JASON'S PRESIDENT’S FOREWORD TO THE ACADIA 2017 CONFERENCE

2017 ACADIA Proceedings.jpg
 
 
 
Lumen at PS1 (Jenny Sabin)

Lumen at PS1 (Jenny Sabin)

Confluence Park Pavilions (Andrew Kudless)

Confluence Park Pavilions (Andrew Kudless)

Jason Kelly Johnson's "President’s Foreword" to the ACADIA 2017 Conference Proceedings (available here)

“Testing Ground”

Now in its 36th year of existence, the ACADIA community continues to thrive. Since its inception, Acadians have produced pioneering work and research, making key contributions to the fields of architecture, design, computation, engineering, scholarship, education, and beyond. As the most selective peer-reviewed conference of its kind in the world, it is also an open setting to discuss and debate experimental ideas no matter who you are or where you come from. I often call ACADIA a “testing ground”. It is a conference that explicitly accepts and cultivates early work-in-progress explorations, where one can share and celebrate prototypes, iterations, glitches, failures, tests and triumphs.    

My own involvement with ACADIA began over a decade ago. After having just become an Assistant Professor and co-founder of Future Cities Lab, I was fortunate to have a project accepted for presentation at the conference. It was exciting to discover a peer group with overlapping research interests in fabrication and robotics, and also mentors willing to provide constructive feedback and encouragement.

At these early ACADIA conferences I fondly remember getting to know the emerging work and research of people like Andrew Kudless and Jenny Sabin. Andrew’s early explorations in form-finding and material systems, most often using inexpensive wood laminates and plaster, allowed him to iterate and produce families of experiments, rather than mere one-offs. In a similar fashion, Jenny’s early research into textile systems and weaving algorithms allowed for the production of thousands of exploratory prototypes, some fantastically monstrous, others more refined and systematic. During these years I was also struck by the support and mentorship they received from the ACADIA community. People like Philip Beesley, Mike Weinstock, Achim Menges and Branko Kolarevic, come to mind. Not only do they regularly attend the conferences and provide support, but they mixed it up later in the evening, helping emerging generations connect the dots, meet future collaborators, and openly discuss potential new avenues of research. It is exciting to see projects from Andrew and Jenny now being realized. Andrew’s concrete shell pavilions at Confluence Park in Texas, and Jenny’s recently executed project Lumen for MOMA PS1’s Young Architects Program, are both excellent examples of Acadians moving from the “testing ground” to real-world constructions of the highest quality.

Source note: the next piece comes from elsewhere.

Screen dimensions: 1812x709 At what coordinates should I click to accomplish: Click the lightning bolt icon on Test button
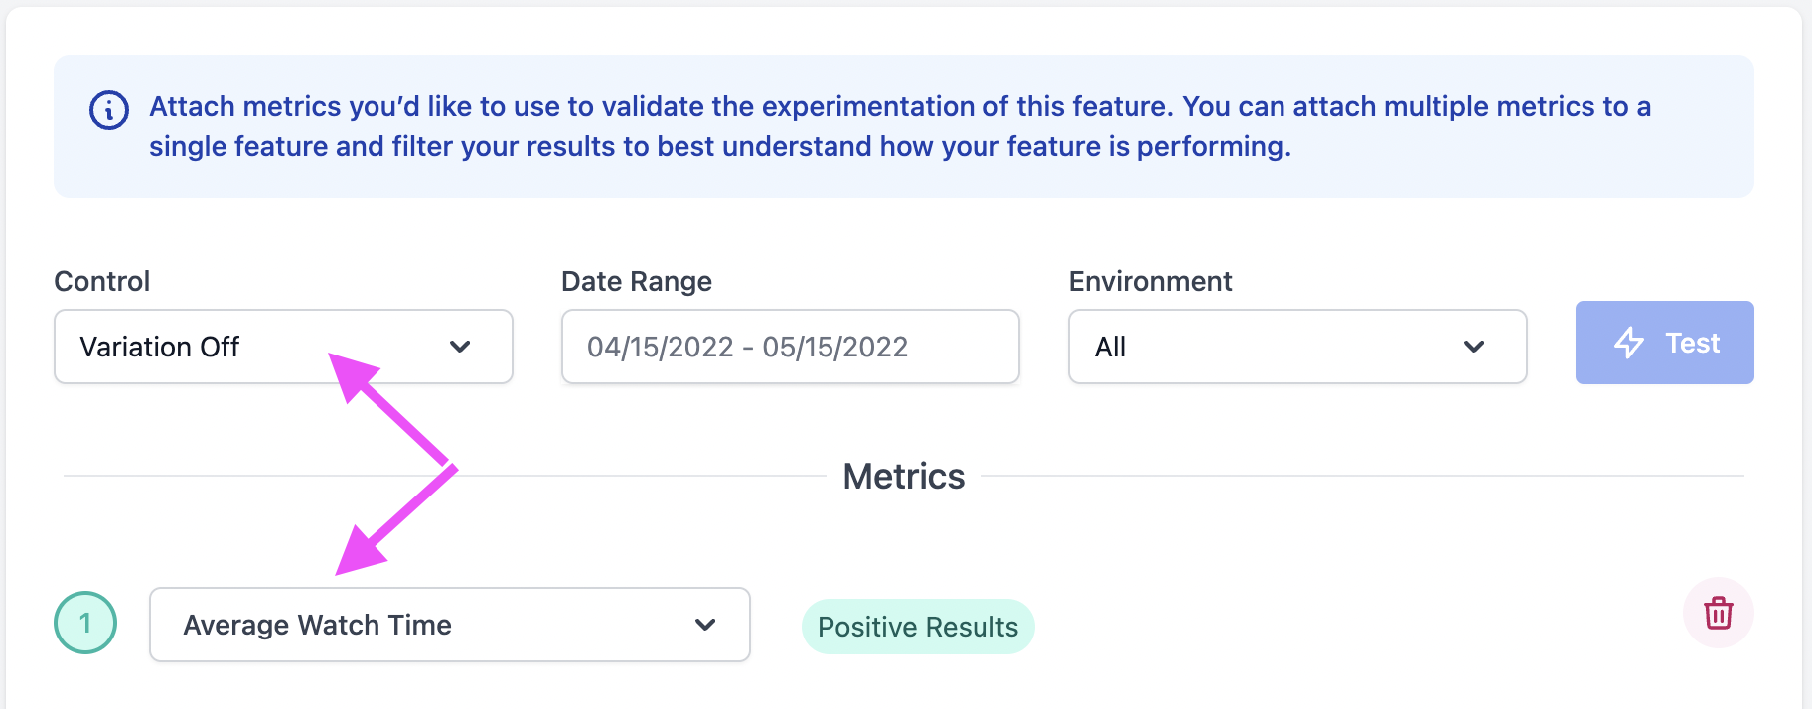coord(1629,343)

Similarly, during the year the majority of Acadians work tirelessly to experiment, write, design, build, prototype, collaborate and teach. Near the end of the year they gather in one place to exchange ideas, debate, share, learn and celebrate the past year’s accomplishments. It is in this spirit that our “testing ground” exists and flourishes. This year, with the MIT School of Architecture and the MIT Media Lab in Cambridge, Massachusetts as our extraordinary backdrop, we explore the conference theme of “Disciplines and Disruptions”. In the spirit of Acadians past and present, the conference Chairs speculate that: “Distinctions between design and making, building and urban scale, architecture and engineering, real and virtual, on site and remote, physical and digital data, professionals and crowds, are diminishing as technology increases the designer's reach far beyond the confines of the drafting board. This conference provides a platform to investigate the shifting landscape of the discipline today, and to help define and navigate the future.”

On behalf of the ACADIA Board of Directors and its membership, as President of ACADIA I want to acknowledge the 2017 MIT conference team for their extraordinary organization, energy and thoughtfulness.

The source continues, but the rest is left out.